Dataset records:
--- --- ---

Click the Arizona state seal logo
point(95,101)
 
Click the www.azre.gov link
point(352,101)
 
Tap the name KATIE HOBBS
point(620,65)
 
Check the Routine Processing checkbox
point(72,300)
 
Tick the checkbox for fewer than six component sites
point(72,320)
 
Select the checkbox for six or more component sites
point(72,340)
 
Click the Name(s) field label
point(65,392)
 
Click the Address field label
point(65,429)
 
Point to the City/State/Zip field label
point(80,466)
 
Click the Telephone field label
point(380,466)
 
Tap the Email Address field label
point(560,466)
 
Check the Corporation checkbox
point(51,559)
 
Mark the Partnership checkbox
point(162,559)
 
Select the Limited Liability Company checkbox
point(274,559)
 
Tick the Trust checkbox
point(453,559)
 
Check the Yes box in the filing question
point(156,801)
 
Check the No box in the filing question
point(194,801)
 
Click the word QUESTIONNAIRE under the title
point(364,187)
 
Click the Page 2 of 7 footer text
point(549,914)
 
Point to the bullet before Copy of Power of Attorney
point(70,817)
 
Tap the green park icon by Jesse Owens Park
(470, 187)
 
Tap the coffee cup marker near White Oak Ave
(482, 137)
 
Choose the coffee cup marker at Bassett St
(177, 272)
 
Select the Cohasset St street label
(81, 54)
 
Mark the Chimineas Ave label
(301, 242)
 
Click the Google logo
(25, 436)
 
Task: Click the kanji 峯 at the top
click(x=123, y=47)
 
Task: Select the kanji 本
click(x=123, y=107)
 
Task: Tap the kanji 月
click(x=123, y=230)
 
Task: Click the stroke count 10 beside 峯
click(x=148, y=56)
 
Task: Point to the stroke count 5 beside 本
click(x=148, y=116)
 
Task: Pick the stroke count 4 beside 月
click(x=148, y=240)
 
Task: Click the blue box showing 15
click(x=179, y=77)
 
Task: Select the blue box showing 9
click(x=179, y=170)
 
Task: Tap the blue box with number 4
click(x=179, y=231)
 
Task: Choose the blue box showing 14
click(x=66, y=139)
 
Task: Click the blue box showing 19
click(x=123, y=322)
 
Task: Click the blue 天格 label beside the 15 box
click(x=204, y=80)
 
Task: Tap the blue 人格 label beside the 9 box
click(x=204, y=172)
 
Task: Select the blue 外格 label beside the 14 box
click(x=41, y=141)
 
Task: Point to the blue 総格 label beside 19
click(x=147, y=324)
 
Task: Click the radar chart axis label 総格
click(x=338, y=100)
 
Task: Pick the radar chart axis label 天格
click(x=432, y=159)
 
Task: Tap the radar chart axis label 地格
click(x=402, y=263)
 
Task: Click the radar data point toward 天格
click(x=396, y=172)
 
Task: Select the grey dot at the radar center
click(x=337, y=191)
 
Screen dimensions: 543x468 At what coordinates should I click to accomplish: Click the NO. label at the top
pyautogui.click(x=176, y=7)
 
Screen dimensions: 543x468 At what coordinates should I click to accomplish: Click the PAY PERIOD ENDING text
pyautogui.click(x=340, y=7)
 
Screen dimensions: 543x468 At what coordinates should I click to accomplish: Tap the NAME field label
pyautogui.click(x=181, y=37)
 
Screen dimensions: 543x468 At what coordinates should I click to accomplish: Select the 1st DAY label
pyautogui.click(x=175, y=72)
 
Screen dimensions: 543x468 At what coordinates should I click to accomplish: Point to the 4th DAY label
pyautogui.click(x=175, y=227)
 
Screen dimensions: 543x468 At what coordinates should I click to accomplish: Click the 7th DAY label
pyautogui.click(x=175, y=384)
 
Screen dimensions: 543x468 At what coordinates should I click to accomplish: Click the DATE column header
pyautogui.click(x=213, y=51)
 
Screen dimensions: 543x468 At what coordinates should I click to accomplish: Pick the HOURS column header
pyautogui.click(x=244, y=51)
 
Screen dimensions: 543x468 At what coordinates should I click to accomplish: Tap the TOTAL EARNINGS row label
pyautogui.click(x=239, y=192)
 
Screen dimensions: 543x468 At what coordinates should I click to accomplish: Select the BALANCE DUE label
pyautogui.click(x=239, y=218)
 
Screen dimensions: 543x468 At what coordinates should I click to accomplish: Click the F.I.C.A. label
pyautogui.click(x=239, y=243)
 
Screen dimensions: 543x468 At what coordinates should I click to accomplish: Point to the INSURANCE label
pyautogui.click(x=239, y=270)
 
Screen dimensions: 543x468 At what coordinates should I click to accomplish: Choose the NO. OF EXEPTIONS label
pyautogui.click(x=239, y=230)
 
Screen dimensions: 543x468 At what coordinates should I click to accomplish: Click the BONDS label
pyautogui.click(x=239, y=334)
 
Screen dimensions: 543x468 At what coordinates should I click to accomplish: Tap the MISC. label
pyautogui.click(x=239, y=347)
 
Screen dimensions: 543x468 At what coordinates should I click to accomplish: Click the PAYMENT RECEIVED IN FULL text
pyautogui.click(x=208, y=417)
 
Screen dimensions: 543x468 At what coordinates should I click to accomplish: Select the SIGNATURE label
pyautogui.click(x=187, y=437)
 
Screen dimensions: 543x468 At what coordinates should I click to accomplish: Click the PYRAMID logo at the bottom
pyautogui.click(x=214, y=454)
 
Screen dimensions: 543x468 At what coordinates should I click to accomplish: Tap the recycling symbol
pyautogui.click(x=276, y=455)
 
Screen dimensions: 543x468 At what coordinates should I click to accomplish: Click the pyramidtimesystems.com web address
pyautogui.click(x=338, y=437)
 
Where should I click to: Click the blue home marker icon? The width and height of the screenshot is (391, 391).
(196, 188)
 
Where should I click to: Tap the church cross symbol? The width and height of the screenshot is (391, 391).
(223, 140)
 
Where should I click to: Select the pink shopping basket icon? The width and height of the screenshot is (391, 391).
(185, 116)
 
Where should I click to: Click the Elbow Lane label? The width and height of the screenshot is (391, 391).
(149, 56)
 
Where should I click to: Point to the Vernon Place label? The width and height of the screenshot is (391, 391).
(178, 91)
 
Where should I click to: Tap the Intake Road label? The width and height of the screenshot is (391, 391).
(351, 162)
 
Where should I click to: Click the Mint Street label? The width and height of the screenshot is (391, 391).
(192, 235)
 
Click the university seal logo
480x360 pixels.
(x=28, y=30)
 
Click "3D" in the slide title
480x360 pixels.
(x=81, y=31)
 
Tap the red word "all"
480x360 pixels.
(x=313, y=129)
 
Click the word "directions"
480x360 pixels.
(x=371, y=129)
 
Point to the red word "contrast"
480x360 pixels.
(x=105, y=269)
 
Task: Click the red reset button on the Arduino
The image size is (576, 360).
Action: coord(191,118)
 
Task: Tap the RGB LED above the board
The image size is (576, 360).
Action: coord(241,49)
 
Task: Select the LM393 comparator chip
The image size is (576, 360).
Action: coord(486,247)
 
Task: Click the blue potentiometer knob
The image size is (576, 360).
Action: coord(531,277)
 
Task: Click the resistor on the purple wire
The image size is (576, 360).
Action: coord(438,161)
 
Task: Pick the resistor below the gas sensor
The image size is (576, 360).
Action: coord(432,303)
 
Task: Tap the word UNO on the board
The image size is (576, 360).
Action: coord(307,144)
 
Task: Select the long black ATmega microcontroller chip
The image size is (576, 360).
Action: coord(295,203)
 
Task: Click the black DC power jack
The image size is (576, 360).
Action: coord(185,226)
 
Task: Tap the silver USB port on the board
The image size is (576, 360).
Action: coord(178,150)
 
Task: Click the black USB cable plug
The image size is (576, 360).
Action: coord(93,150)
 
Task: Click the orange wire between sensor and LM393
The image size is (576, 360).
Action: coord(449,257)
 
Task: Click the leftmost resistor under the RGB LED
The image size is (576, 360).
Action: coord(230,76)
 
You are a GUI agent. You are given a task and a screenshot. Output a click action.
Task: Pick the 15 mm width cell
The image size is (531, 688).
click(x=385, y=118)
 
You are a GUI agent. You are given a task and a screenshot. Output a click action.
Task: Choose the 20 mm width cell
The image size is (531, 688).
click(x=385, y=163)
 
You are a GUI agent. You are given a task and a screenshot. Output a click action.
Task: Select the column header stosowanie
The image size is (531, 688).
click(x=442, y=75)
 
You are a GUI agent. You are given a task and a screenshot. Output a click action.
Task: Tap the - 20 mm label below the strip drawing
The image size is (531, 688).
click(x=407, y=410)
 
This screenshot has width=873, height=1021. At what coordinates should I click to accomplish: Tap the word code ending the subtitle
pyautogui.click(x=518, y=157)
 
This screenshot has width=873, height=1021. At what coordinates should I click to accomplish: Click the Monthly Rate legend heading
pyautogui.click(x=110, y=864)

--- --- ---

**PROBLEM DESCRIPTION**: Please copy the records again from the line that contains "Task: Click the orange" through the end of the records, replacing "mm" with "millimeter" everywhere and keeping everything else the same.

**ANSWER TO THE EXERCISE**:
Task: Click the orange wire between sensor and LM393
The image size is (576, 360).
Action: coord(449,257)
 
Task: Click the leftmost resistor under the RGB LED
The image size is (576, 360).
Action: coord(230,76)
 
You are a GUI agent. You are given a task and a screenshot. Output a click action.
Task: Pick the 15 millimeter width cell
The image size is (531, 688).
click(x=385, y=118)
 
You are a GUI agent. You are given a task and a screenshot. Output a click action.
Task: Choose the 20 millimeter width cell
The image size is (531, 688).
click(x=385, y=163)
 
You are a GUI agent. You are given a task and a screenshot. Output a click action.
Task: Select the column header stosowanie
The image size is (531, 688).
click(x=442, y=75)
 
You are a GUI agent. You are given a task and a screenshot. Output a click action.
Task: Tap the - 20 millimeter label below the strip drawing
The image size is (531, 688).
click(x=407, y=410)
 
This screenshot has width=873, height=1021. At what coordinates should I click to accomplish: Tap the word code ending the subtitle
pyautogui.click(x=518, y=157)
 
This screenshot has width=873, height=1021. At what coordinates should I click to accomplish: Click the Monthly Rate legend heading
pyautogui.click(x=110, y=864)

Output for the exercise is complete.